In 2015, Parra became the first South American artist to have a signature guitar by Kramer Guitars USA and the Gibson corporation, leading this to a NAMM performance on January. Back in Lima, his band featuring the Castillo brothers supported Slash during his South American leg of the tour and this performance became the live Blu-ray Charlie en el Parque 2015. Parra performed as a solo artist in the Hellfire Tavern, at Hellfest 2015 in Nantes, France.

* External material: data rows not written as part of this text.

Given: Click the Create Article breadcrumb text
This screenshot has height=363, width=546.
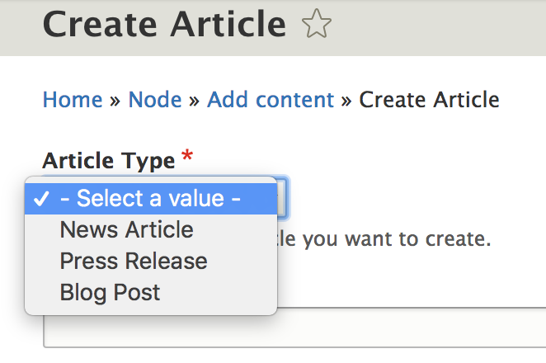Looking at the screenshot, I should 429,101.
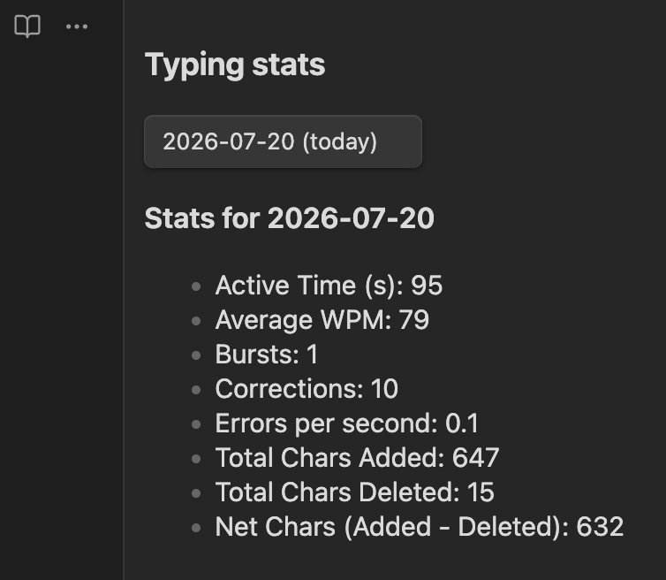The height and width of the screenshot is (580, 666).
Task: Select the Average WPM: 79 entry
Action: tap(322, 320)
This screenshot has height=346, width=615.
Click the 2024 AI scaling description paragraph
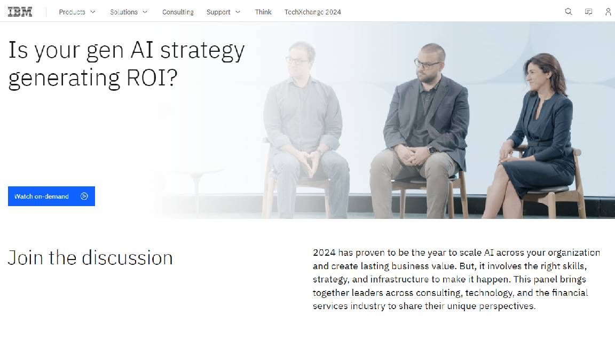[x=456, y=279]
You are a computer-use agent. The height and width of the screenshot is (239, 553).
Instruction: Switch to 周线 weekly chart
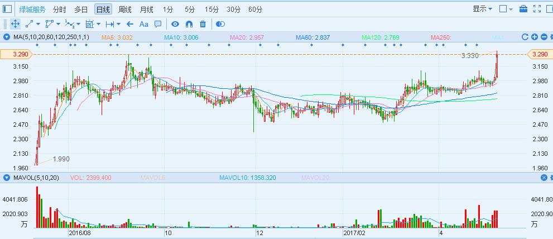tap(125, 9)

In February 2016, Parra performed with the Bicentenario Symphonic Orchestra at Gran Teatro Nacional. It was a sold-out concert. Parra also toured in Germany and Mexico to perform as a solo artist in World of Warcraft expansions release parties and at the Overwatch release. He also worked on the music for a Duke Nukem release trailer.

===Kobra and the Lotus===
In 2012, Parra announced he was not playing with Difonía anymore to focus on his next solo release, but instead joined the Canadian heavy metal band Kobra and the Lotus in the beginning of their European tour with Steel Panther, playing in Finland, Germany, Switzerland and Belgium. After that, they toured United Kingdom supporting Buckcherry and Sonata Arctica in United States.
In 2013, Parra joined Kobra and the Lotus again, this time supporting Fear Factory and Amaranthe for most of the year. After the touring season, he recorded guitars for the band's following album "High Priestess", to be released in 2014. The album was produced by Johnny K.
In 2014, weeks prior to the release of Kobra and the Lotus third release and a new tour supporting Kiss, Parra was unable to join the band due to visa issues related to a pretour in Europe and was replaced by Jake Dreyer for the Kiss tour and subsequently left the group citing management and visa issues in a recent interview. The group lists Parra as a special guest on their album "High Priestess".

==Discography==
===Difonía===
- Camino Difícil – EP (2003)
- Tarde o Temprano (2007)
- Génesis – EP (2010)
- La bestia (2015)

===Serial Asesino===
- Serial en el Parque (2009)
- Lo que llevamos dentro – Solo guitar on "Lo que llevamos dentro" (2012)

===Solo===
- Procrastinación/Procrastination (2010)
- Merry Heavy Metal Christmas (2012)
- Games – EP (B sides) (2013)
- Organic I (2013)

===Guest appearances===
- 6 Voltios – Descompresión – Solo guitar on "Libertad" (2006)
- Nos Sobra Aliento – Electric guitars (2011)
- Daniel F – La Ventana de los Cíclopes – Electric guitars (2012)
- Kobra and the Lotus – High Priestess – Electric guitars (2014)
- Kobra and the Lotus – Zombie single – Electric guitars (2015)

==Controversy==
Although the heavy metal version of Peru's national anthem was successful, it also got detractors, mainly because it was done in a non-Peruvian musical genre.

==Other information==
Parra has done, in his style, Salsa, Cumbia, Pop and Classical Music songs. He also played a guitar solo with the pop band Adammo in the release of their album "Amber" (2010).

Parra is sponsored by Kramer Guitars, EMG Pickups, Dean Markley Strings and Razer.